The equation for the simple harmonic motion which describes the displacement y of an object at time t is,

$y=a\sin \omega t$ or $y=a\cos \omega t$.

If both the equation are satisfied, then the object is said to be in simple harmonic motion.

Where,

Amplitude is equal to $\left|a\right|$.

Period is equal to $\frac{2\pi }{\omega }$.

Frequency is equal to $\frac{\omega }{2\pi }$.

Calculation:

From the definition of the simple harmonic motion, displacement can be written as,

$y=a\sin \omega t$ (1)

$y=a\cos \omega t$ (2)

The displacement y is 0 at $t=0$.

Substitute the value 0 for t, in equation (1),

$\begin{array}{c}y=a\sin \left(\omega \cdot 0\right)\\ =a\sin 0\left[\therefore \sin 0=0\right]\\ =0\end{array}$

Thus, the displacement is 0 at time $t=0$ for the equation (1).

Now, substitute the value 0 for t in equation (2),

$\begin{array}{c}y=a\cos \left(\omega \cdot 0\right)\\ =a\cos 0\left[\therefore \cos 0=1\right]\\ =a\end{array}$

Thus, the value of displacement is a for the time $t=0$ for the sine curve.

Hence the equation for the displacement of the models of simple harmonic motion at time $t=0$ is $y=a\sin \omega t$.

To determine

To fill: The equation for the displacement of the object in simple harmonic motion.

Answer to Problem 1E

The equation for the displacement of the object in simple harmonic motion is $y=a\cos \omega t$.

Explanation of Solution

Given:

The displacement y is a at time $t=0$.

Definition used:

The equation for the simple harmonic motion which describes the displacement y of an object at time t is,

$y=a\sin \omega t$ or $y=a\cos \omega t$.
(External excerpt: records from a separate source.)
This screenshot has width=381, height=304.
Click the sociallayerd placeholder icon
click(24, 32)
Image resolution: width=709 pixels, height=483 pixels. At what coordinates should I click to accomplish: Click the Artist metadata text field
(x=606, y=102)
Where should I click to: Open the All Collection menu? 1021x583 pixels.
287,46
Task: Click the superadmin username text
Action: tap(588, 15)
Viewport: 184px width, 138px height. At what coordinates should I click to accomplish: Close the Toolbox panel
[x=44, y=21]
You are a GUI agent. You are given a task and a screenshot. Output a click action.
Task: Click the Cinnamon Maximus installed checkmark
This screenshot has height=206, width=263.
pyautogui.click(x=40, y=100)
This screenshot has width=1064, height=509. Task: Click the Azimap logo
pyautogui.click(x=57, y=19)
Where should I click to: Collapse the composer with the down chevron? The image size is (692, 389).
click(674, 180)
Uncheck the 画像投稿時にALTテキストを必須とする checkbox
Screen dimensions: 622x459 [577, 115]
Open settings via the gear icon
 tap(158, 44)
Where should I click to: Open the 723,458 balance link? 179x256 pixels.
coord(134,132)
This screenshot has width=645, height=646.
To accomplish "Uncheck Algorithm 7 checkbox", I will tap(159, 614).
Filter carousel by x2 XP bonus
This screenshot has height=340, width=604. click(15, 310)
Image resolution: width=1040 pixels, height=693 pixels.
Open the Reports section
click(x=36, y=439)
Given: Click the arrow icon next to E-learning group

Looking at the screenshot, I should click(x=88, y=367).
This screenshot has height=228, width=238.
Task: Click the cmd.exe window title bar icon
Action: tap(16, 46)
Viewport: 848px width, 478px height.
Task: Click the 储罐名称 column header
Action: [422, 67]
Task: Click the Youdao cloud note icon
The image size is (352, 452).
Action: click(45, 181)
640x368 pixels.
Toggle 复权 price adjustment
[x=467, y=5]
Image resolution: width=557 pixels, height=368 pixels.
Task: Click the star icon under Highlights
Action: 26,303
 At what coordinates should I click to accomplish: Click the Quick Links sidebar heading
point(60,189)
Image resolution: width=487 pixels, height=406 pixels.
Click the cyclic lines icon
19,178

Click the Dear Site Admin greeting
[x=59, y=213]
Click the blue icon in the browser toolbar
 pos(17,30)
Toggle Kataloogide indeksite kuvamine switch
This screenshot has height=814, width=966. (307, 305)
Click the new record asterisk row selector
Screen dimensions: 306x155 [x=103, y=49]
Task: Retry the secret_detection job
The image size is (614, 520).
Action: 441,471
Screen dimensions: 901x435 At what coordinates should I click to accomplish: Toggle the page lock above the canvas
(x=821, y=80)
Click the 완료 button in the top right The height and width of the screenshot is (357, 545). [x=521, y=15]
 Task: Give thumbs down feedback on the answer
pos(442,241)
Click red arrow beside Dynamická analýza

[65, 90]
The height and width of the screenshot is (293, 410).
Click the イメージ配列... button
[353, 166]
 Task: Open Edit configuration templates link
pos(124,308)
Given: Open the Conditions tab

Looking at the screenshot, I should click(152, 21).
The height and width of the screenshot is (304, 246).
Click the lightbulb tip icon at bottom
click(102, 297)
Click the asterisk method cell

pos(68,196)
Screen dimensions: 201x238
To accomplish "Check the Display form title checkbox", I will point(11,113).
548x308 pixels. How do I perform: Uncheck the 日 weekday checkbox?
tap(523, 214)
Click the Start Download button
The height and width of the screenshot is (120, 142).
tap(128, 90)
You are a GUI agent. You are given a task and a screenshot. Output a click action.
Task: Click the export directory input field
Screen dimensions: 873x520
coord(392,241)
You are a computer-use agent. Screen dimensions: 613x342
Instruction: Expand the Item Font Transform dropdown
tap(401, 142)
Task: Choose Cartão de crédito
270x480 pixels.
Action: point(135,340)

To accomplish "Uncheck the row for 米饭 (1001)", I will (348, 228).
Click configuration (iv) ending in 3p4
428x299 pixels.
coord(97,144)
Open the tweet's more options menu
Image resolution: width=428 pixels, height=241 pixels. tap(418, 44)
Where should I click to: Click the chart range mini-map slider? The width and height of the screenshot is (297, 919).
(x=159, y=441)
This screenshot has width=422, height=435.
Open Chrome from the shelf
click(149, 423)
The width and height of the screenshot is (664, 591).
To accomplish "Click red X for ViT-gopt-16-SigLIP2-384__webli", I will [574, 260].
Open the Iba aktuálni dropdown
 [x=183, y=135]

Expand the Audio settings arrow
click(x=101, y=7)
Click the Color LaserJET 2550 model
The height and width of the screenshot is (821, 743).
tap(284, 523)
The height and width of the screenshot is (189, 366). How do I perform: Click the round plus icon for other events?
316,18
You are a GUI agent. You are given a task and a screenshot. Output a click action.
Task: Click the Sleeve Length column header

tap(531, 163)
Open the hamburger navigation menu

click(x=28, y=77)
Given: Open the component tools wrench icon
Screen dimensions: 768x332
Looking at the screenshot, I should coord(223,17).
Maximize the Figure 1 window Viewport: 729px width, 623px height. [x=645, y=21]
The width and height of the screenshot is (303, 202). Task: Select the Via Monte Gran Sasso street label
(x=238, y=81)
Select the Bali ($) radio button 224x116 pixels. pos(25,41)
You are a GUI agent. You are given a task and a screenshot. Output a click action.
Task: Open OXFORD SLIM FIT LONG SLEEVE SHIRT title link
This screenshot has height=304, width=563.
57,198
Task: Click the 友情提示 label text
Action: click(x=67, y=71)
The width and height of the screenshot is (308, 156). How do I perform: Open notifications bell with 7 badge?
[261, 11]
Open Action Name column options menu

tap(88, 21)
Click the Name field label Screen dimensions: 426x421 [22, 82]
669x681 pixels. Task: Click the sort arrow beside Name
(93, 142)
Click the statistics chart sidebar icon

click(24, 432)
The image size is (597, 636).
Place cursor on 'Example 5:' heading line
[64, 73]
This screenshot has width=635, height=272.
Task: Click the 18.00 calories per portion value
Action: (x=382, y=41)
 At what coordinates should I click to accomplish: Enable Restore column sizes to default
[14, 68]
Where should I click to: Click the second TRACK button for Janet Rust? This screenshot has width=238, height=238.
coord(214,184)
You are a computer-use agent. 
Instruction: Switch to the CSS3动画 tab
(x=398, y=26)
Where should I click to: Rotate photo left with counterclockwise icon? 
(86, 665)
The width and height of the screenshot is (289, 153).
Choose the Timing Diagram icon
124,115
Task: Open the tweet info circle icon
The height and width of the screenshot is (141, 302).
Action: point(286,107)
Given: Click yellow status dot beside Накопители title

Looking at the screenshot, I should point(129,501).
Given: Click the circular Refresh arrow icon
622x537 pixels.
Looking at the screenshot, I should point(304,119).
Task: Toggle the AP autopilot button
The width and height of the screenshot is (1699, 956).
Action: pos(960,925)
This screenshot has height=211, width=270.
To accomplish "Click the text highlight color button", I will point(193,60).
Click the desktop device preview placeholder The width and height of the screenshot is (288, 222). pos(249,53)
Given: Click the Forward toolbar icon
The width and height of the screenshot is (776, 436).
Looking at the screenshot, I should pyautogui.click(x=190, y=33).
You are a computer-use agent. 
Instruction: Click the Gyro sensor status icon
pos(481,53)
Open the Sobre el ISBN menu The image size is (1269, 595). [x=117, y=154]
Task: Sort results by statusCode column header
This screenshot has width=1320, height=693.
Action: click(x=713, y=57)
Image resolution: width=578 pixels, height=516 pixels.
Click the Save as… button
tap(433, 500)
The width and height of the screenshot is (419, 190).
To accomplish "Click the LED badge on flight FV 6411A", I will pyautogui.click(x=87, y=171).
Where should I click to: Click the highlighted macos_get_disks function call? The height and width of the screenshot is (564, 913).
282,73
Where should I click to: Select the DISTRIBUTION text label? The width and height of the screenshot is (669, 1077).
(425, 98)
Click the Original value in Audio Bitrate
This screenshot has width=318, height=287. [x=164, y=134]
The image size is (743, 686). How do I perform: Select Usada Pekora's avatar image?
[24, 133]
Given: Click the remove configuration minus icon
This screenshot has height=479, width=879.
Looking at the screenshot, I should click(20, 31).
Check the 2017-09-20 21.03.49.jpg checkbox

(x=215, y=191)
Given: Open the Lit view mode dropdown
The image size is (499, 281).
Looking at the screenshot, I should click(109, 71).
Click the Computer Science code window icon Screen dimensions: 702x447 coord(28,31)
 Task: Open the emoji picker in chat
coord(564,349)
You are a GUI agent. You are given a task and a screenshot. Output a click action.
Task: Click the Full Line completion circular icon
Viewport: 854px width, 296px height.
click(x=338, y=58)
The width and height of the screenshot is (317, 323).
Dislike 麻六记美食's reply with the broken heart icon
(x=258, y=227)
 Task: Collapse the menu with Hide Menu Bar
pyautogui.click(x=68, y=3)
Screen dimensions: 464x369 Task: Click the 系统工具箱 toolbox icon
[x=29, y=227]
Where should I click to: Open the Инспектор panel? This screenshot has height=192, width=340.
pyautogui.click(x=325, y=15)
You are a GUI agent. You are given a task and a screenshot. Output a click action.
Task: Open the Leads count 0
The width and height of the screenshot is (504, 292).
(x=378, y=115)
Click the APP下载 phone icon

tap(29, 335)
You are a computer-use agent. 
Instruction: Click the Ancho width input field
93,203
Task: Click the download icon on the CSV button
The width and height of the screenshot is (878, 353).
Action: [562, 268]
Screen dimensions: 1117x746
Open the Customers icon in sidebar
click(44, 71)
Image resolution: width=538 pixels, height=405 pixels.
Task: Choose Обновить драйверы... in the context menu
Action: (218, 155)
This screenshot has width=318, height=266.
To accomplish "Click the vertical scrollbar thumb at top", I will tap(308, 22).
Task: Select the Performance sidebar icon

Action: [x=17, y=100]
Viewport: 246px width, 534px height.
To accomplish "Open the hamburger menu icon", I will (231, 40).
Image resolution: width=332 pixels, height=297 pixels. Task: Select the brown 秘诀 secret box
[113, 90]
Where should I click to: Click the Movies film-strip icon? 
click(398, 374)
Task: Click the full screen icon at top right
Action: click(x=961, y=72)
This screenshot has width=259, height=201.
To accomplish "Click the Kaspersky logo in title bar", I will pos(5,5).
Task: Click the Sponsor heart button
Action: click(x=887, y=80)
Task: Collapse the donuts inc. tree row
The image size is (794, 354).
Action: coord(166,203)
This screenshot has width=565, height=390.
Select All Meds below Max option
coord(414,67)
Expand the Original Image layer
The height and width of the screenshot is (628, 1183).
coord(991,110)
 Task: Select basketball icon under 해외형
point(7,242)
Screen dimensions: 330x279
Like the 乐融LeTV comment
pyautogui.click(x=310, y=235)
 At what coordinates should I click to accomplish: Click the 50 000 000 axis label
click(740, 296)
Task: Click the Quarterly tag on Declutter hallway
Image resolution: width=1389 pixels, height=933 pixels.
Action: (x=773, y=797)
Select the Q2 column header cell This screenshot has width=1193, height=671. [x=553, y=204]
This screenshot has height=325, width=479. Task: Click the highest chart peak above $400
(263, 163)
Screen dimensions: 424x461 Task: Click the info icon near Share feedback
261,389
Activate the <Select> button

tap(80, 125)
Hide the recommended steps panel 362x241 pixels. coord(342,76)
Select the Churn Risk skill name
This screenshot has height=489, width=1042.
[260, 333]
If both the equation are satisfied, then the object is said to be in simple harmonic motion.

Where,

Amplitude is equal to $\left|a\right|$.

Period is equal to $\frac{2\pi }{\omega }$.

Frequency is equal to $\frac{\omega }{2\pi }$.

Calculation:

From the definition of the simple harmonic motion, displacement can be written as,

$y=a\sin \omega t$ (1)

$y=a\cos \omega t$ (2)

The displacement y is a at $t=0$.

Substitute the value 0 for t, in equation (1),

$\begin{array}{c}y=a\sin \left(\omega \cdot 0\right)\\ =a\sin 0\left[\therefore \sin 0=0\right]\\ =0\end{array}$

Thus, the displacement is 0 at time $t=0$ for the equation (1).

Now, substitute the value 0 for t in equation (2),

$\begin{array}{c}y=a\cos \left(\omega \cdot 0\right)\\ =a\cos 0\left[\therefore \cos 0=1\right]\\ =a\end{array}$

Thus, the value of displacement is a for the time $t=0$ for the cosine curve.

Hence the equation for the displacement a of the object in simple harmonic motion at time $t=0$ is $y=a\cos \omega t$.